Perjanjian Renville merupakan sebuah perjanjian yang terjadi pasca Agresi Militer Belanda I yang diselenggarakan dalam rangka meredakan konflik Indonesia-Belanda. Perjanjian Renville terjadi akibat Belanda mengingkari Perjanjian Linggarjati dan melakukan agresi militer.

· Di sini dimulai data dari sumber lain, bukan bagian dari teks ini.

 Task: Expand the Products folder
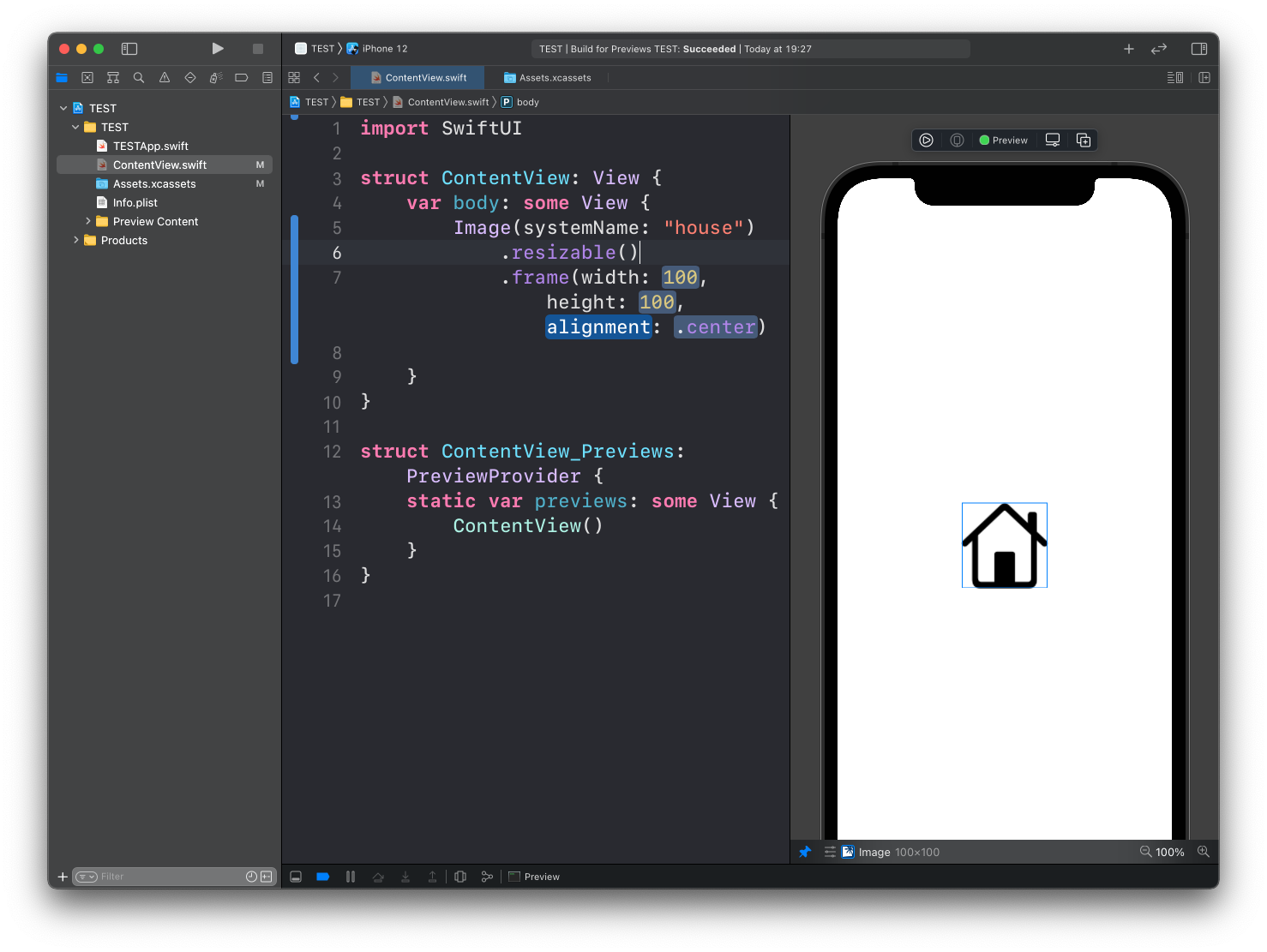click(x=76, y=240)
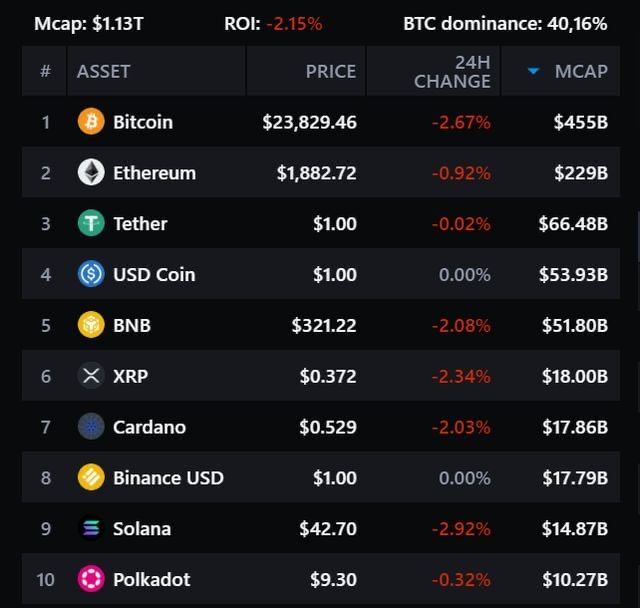The image size is (640, 608).
Task: Open the Ethereum asset name link
Action: click(154, 173)
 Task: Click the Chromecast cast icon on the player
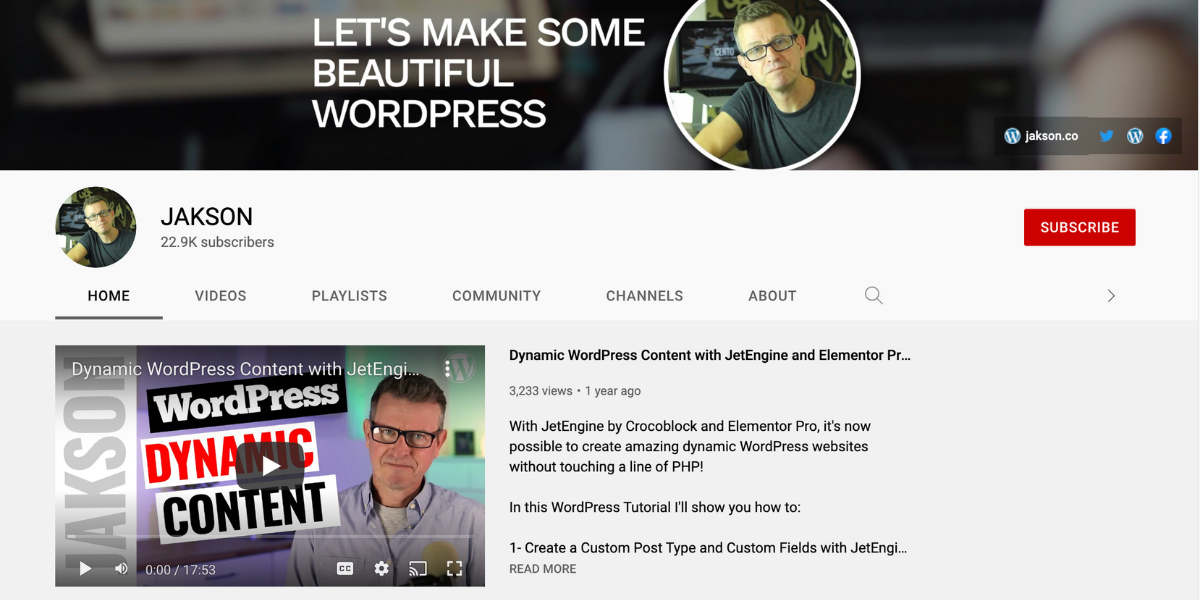[x=418, y=567]
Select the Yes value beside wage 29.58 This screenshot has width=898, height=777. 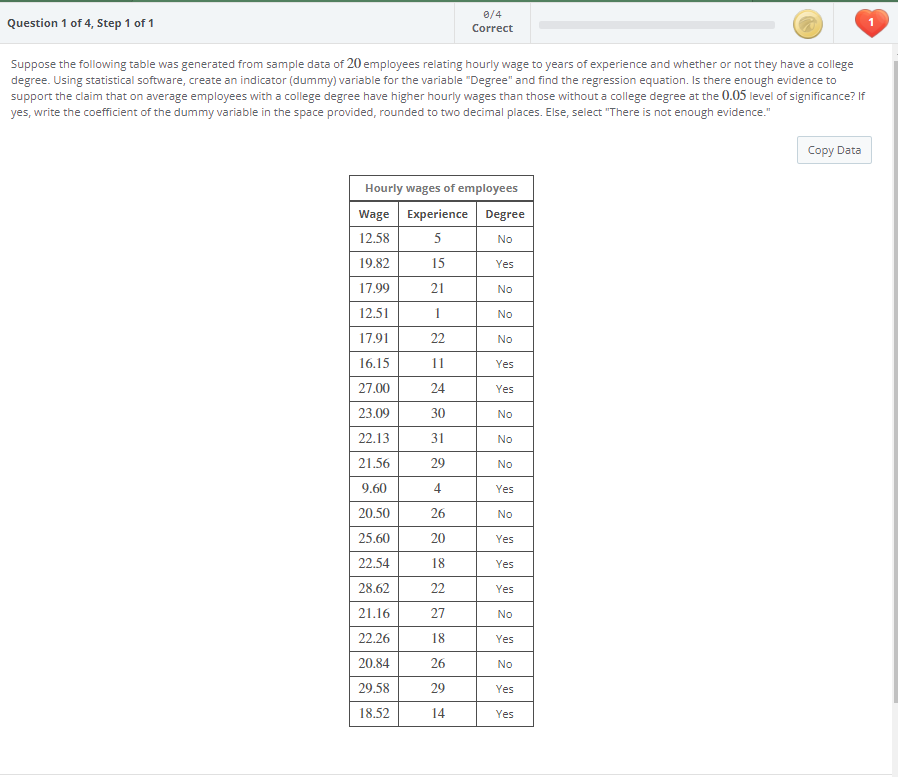[504, 688]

Belanda berusaha menguasai wilayah Republik Indonesia Serikat, disisi lain Indonesia menganggap bahwa wilayah hasil kesepakatan Perjanjian Linggarjati merugikan pihak Indonesia karena menganggap wilayahnya terlalu sempit.
Perjanjian Renville tidak terlepas dari Agresi Militer Belanda I. Dewan Keamanan PBB mengeluarkan resolusi gencatan senjata antara Belanda dan Indonesia pada 1 Agustus 1947 yang diteruskan Van Mook untuk menghentikan agresi pada 5 Agustus 1947. Pada tanggal 25 Agustus 1947, PBB mengusulkan untuk membentuk komisi tiga negara yang terdiri dari Belgia sebagai wakil dari Belanda, Australia sebagai wakil Indonesia dan Amerika Serikat sebagai pihak penengah.
Pada tanggal 29 Agustus 1947, Belanda mendeklarasikan Garis Van Mook yang nantinya menjadi pemisah antara wilayah Indonesia dan Belanda. Berdasarkan Garis Van Mook tersebut Republik Indonesia mendapat sepertiga dari pulau Jawa dan sebagian besar pulau Sumatera. Disisi lain Belanda melakukan blokade atas wilayah Indonesia. Melihat adanya klaim wilayah diantara keduanya, perundingan pun dilakukan oleh Indonesia dan Belanda di kapal perang Amerika Serikat USS Renville sebagai tempat netral pada tanggal 8 Desember 1947 hingga 17 Januari 1948. Kapal perang tersebut disandarkan di pelabuhan Tanjung Priok Jakarta.
Delegasi yang hadir dari Indonesia terdiri dari ketua : Perdana Menteri Amir Sjarifuddin, wakil : Mr. Ali Sastroamidjojo dan Agus Salim, anggota : Dr. Leimena, Mr. Latuharhary, dan Kolonel T.B. Simatupang. Delegasi Belanda dipimpin oleh Raden Abdul Kadir Widjojoatmodjo.
Setelah menjalani perundingan, pada 17 januari 1948 disepakatilah poin – poin perdamaian yang kemudian dikenal dengan Perjanjian Renville. Berikut adalah isinya :
Disepakatinya Perjanjian Renville memberi dampak kepada pihak Indonesia. Perjanjian Renville menjadi awal penyebab pemberontakan PKI 1948 di Madiun. Daerah – daerah penting penghasil sumber kebutuhan pokok dikuasai Belanda sehingga terjadi kemunduran ekonomi Indonesia.
Perjanjian Renville juga mengakibatkan diharuskannya TNI Divisi Siliwangi di Jawa Barat untuk melakukan long march untuk mundur ke Yogyakarta sebagai ibu kota baru Indonesia. Dampaknya terjadi pemberontakan Kartosuwiryo yang ingin mendirikan Negara Islam Indonesia di Jawa Barat.
Perjanjian Renville membuat wilayah Indonesia semakin menyempit akibat adanya Garis Van Mook. Hal inilah yang kemudian menyebabkan Perdana Menteri Amir Syarifuddin mundur dari jabatannya karena dianggap gagal dalam mempertahankan wilayah Republik Indonesia. Dampak positif dari Perjanjian Renville adalah adanya perhatian internasional kepada Indonesia tentang sepak terjang Belanda.